▶ [WORK REQUEST] Look below for the line holding "Given: Click the キャンセル link" and the line holding "You are a computer-use agent. Image resolution: width=1288". Transcribe exactly those lines and all lines between them, nothing more.

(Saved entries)
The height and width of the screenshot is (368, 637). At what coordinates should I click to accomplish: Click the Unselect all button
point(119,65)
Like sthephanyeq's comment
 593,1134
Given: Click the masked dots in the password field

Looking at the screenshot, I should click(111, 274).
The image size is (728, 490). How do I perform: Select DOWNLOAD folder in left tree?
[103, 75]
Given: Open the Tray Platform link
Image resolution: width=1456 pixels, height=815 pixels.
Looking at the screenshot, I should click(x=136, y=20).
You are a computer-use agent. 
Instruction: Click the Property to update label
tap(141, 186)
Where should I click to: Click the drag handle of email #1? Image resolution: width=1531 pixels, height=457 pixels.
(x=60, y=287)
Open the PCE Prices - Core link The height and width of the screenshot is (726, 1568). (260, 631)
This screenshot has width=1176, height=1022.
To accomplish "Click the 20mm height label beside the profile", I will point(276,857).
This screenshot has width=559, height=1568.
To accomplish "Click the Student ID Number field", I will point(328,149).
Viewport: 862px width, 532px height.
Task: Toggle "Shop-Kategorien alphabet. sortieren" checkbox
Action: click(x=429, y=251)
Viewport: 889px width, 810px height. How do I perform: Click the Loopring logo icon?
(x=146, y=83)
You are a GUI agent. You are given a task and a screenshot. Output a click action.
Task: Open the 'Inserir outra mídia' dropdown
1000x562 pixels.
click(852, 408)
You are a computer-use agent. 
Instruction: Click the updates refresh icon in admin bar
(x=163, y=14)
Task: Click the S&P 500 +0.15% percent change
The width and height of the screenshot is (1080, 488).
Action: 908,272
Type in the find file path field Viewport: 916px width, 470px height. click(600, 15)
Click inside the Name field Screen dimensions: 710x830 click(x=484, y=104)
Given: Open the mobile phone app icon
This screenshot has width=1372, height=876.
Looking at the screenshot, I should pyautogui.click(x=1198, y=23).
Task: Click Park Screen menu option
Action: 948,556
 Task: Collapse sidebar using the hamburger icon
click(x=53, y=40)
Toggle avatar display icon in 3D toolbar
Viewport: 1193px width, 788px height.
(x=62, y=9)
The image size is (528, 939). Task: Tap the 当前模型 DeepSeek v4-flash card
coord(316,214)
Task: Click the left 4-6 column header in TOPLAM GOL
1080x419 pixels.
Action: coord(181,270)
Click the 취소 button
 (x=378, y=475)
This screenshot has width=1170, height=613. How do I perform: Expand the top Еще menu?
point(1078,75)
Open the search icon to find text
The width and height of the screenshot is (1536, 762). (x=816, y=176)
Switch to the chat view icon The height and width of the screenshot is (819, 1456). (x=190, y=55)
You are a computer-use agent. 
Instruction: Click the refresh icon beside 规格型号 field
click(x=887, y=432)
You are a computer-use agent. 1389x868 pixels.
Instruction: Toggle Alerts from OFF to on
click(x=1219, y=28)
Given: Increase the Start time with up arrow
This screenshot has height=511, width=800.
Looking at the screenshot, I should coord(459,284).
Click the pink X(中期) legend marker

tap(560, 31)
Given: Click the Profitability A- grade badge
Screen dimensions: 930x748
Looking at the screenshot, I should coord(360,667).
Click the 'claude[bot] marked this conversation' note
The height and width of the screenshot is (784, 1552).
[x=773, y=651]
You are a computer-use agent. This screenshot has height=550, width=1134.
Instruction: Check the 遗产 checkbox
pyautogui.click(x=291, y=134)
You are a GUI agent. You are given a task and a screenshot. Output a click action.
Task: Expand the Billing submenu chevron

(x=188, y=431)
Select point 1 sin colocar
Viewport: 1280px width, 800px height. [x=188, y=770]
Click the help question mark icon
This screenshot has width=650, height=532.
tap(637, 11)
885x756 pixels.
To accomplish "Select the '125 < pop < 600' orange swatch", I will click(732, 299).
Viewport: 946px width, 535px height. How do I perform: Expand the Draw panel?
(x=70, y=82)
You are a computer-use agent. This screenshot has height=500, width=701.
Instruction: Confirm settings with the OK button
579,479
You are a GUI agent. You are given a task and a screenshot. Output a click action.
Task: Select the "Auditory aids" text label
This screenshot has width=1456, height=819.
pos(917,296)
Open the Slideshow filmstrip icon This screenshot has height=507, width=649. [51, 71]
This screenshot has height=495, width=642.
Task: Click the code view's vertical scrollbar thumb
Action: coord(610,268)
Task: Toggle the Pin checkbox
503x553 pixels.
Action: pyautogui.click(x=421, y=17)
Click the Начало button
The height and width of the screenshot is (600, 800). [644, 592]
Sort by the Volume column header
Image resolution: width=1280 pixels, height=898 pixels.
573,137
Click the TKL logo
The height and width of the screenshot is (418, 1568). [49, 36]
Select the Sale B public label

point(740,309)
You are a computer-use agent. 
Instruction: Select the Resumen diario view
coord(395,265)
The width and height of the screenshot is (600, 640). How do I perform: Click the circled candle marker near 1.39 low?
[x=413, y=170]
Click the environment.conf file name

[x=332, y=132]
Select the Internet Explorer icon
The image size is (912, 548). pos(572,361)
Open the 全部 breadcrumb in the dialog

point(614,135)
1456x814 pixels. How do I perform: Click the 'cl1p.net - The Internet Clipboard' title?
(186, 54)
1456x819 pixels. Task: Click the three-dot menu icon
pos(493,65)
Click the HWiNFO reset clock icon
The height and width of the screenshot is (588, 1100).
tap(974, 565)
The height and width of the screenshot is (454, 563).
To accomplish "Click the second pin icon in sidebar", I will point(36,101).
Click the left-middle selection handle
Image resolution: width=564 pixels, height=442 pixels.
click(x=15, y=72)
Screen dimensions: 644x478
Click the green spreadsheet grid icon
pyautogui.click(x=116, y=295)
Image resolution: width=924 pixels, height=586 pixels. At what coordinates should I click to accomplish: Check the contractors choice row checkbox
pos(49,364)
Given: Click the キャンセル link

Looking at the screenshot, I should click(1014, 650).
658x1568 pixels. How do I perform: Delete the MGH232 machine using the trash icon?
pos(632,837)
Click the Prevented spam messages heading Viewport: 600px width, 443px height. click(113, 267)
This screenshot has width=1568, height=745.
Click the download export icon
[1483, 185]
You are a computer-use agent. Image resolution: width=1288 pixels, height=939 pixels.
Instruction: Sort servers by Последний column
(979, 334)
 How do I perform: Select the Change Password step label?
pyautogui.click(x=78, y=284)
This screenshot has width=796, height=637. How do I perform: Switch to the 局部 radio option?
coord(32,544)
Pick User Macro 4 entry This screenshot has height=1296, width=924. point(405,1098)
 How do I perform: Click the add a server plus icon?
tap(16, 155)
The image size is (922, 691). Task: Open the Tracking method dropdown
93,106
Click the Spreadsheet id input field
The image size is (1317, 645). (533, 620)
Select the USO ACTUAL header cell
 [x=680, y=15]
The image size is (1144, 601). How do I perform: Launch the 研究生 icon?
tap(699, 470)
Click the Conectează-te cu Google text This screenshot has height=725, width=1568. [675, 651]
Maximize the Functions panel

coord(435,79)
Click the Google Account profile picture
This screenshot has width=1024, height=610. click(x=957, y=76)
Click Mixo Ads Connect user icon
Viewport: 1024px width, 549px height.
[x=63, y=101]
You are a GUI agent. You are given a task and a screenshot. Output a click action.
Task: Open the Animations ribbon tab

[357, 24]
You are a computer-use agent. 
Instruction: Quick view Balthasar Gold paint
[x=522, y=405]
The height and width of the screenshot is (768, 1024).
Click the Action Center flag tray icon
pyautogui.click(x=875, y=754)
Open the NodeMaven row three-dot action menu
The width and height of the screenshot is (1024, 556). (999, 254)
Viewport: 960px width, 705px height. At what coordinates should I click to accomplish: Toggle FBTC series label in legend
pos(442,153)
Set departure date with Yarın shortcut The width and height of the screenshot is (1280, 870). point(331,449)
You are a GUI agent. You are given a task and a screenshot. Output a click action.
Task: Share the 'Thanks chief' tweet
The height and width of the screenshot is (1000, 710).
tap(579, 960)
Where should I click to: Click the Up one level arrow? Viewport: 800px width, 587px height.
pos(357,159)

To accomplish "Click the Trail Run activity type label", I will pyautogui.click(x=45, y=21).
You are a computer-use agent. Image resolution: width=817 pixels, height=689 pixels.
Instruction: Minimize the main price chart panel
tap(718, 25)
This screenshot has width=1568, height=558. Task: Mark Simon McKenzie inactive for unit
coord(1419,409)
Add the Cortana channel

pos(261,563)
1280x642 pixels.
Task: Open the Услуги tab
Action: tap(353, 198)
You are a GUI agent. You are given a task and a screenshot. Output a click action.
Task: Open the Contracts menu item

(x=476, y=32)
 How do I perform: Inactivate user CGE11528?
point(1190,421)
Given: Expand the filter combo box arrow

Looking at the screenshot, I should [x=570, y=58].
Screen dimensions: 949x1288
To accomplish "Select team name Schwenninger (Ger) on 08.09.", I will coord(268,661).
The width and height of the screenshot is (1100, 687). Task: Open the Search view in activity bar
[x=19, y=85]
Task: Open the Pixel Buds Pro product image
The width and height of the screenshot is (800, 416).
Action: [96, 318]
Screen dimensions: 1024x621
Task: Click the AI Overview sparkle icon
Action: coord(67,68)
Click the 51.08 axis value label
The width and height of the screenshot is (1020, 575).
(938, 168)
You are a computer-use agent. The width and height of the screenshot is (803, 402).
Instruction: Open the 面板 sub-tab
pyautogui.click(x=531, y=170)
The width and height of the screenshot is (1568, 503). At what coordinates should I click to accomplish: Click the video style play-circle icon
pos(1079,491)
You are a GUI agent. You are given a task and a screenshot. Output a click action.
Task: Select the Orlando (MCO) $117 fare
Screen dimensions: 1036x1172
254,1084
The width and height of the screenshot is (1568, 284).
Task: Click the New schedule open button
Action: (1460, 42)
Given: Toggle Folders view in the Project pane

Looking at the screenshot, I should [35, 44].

▶ [EXERCISE SOLUTION]
Given: Click the キャンセル link

Looking at the screenshot, I should click(1014, 650).
658x1568 pixels. How do I perform: Delete the MGH232 machine using the trash icon?
pos(632,837)
Click the Prevented spam messages heading Viewport: 600px width, 443px height. click(113, 267)
This screenshot has width=1568, height=745.
Click the download export icon
[1483, 185]
You are a computer-use agent. Image resolution: width=1288 pixels, height=939 pixels.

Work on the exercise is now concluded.